One takeaway from the second interpretation of the sharp left turn argument could be that you need to have really fine-grained supervision of the AI, even if it is never deceptive, just because it could go from not thinking about taking over the world to taking over the world in just a few gradient descent steps. Or instead of supervising only gradient descent steps, you would also need to supervise intermediate results of some internal computation in a fine-grained way.
It does seem right that one also needs to supervise intermediate results of internal computation. However, it probably makes sense to focus on avoiding deception, as deceptiveness would be the main reason why supervision could go wrong.
Thanks for the comments!
I technically agree with what you’re saying here, but one of the implicit claims I’m trying to make in this post is that this is not a good way to think about deception. Specifically, I expect solutions to deception to look quite different from solutions to (large) distributional shift. Curious if you disagree with that.

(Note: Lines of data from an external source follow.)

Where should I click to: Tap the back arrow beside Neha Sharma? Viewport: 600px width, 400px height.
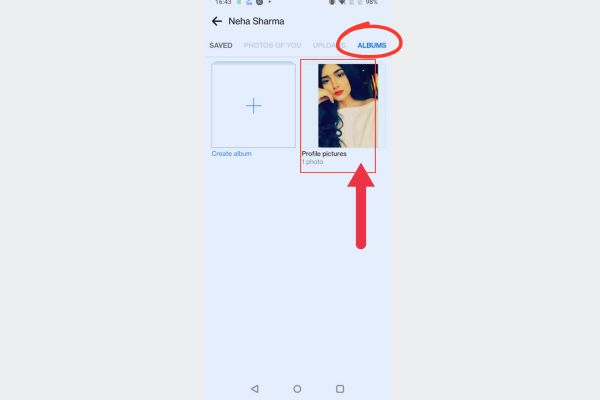tap(217, 21)
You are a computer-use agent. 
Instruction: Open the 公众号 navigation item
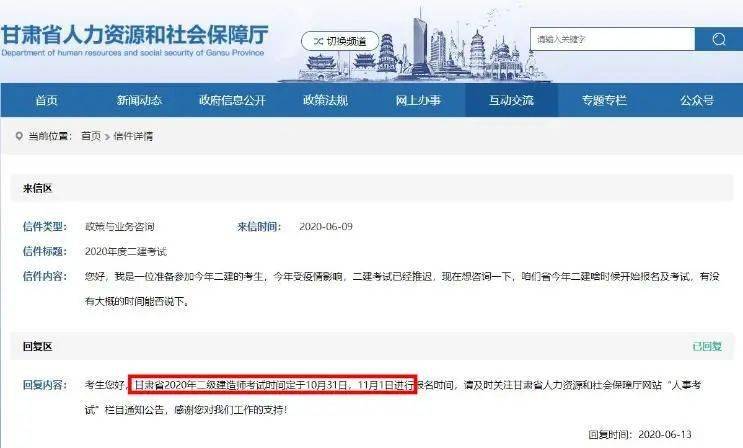point(697,100)
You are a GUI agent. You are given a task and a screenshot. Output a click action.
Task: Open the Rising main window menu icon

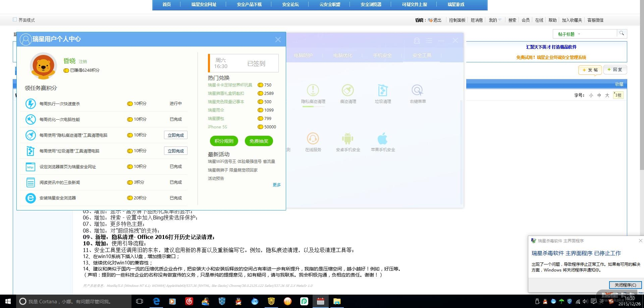(x=429, y=41)
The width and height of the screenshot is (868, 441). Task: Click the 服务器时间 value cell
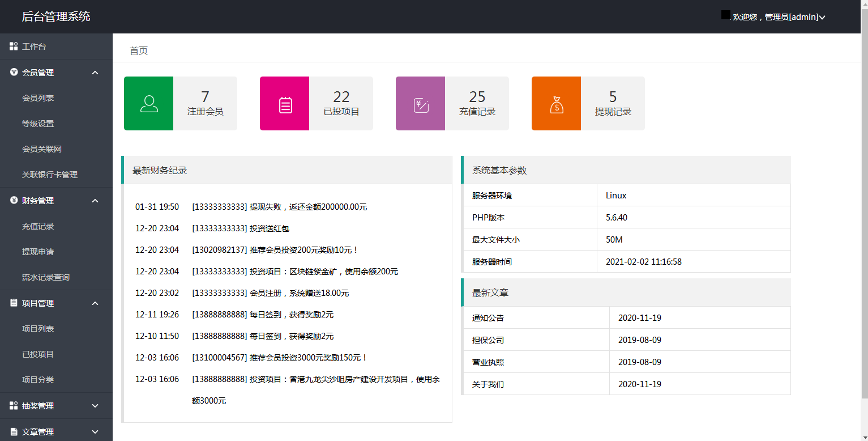click(645, 261)
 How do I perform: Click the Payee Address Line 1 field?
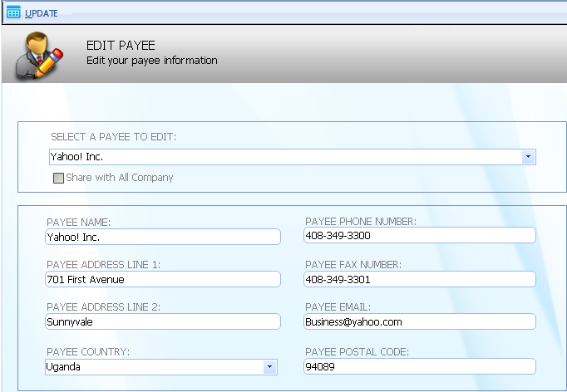coord(163,280)
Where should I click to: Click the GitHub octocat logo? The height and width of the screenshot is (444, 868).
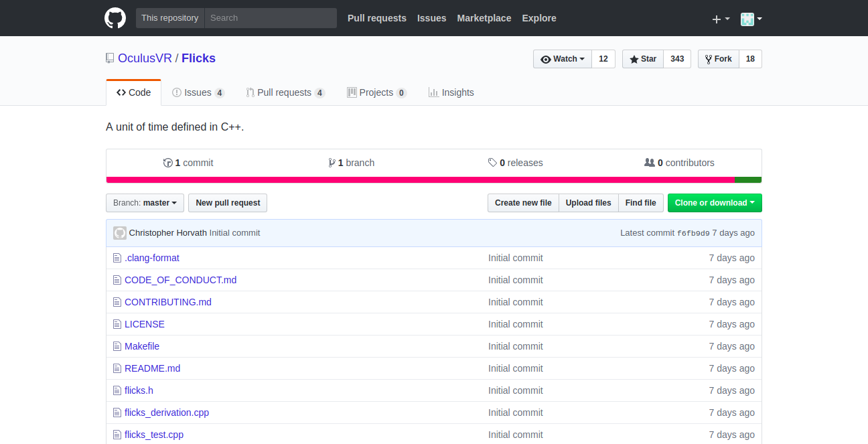pos(115,18)
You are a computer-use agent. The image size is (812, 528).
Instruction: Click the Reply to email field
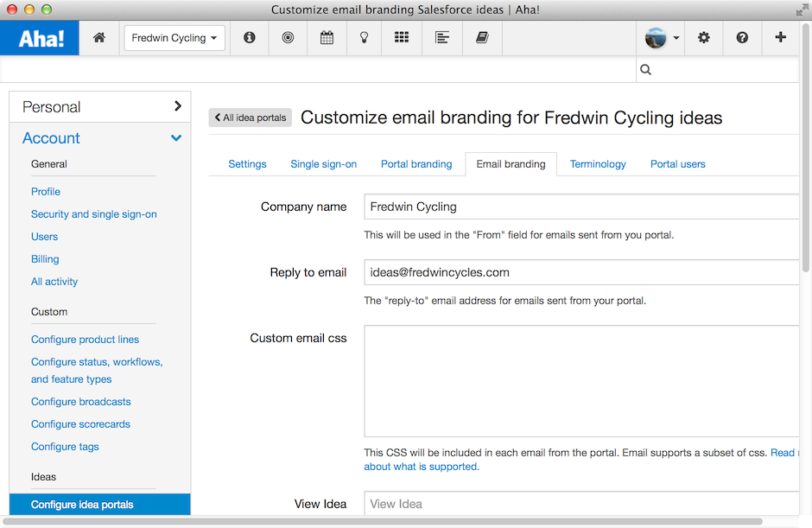(581, 272)
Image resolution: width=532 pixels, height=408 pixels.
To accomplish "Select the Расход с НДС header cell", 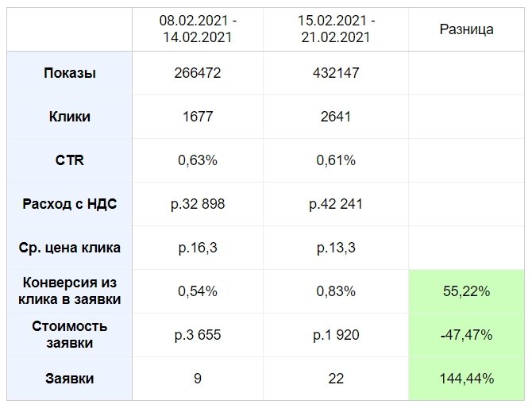I will 70,204.
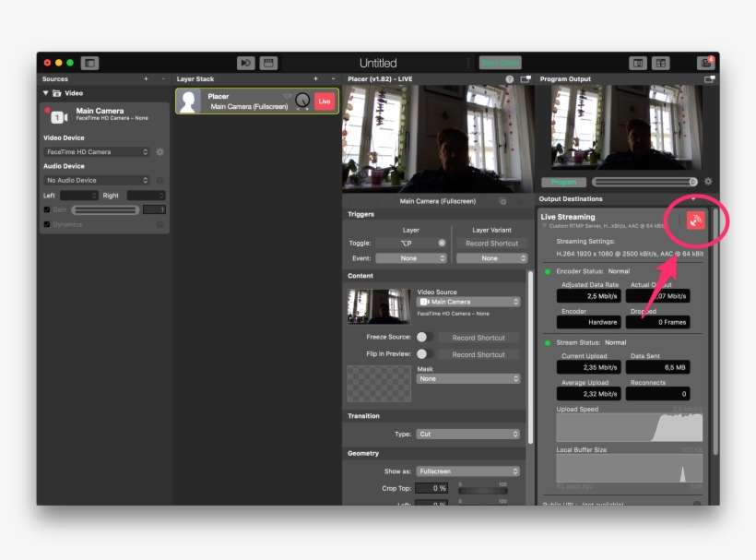Select the Main Camera source thumbnail in Content
The image size is (756, 560).
(379, 306)
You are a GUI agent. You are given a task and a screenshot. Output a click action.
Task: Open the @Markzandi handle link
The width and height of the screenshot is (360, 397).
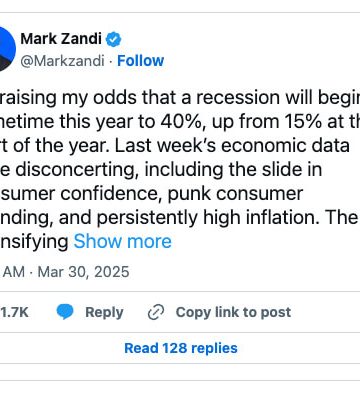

Overall I agree that solutions to deception look different from solutions to other kinds of distributional shift. (Also, there are probably different solutions to different kinds of large distributional shift as well. E.g., solutions to capability generalization vs solutions to goal generalization.)
I do think one could claim that some general solutions to distributional shift would also solve deceptiveness. E.g., the consensus algorithm works for any kind of distributional shift, but it should presumably also avoid deceptiveness (in the sense that it would not go ahead and suddenly start maximizing some different goal function, but instead would query the human first). Stuart Armstrong might claim a similar thing about concept extrapolation?
I personally think it is probably best to just try to work on deceptiveness directly instead of solving some more general problem and hoping non-deceptiveness is a side effect. It is probably harder to find a general solution than to solve only deceptiveness. Though maybe this depends on one’s beliefs about what is easy or hard to do with deep learning.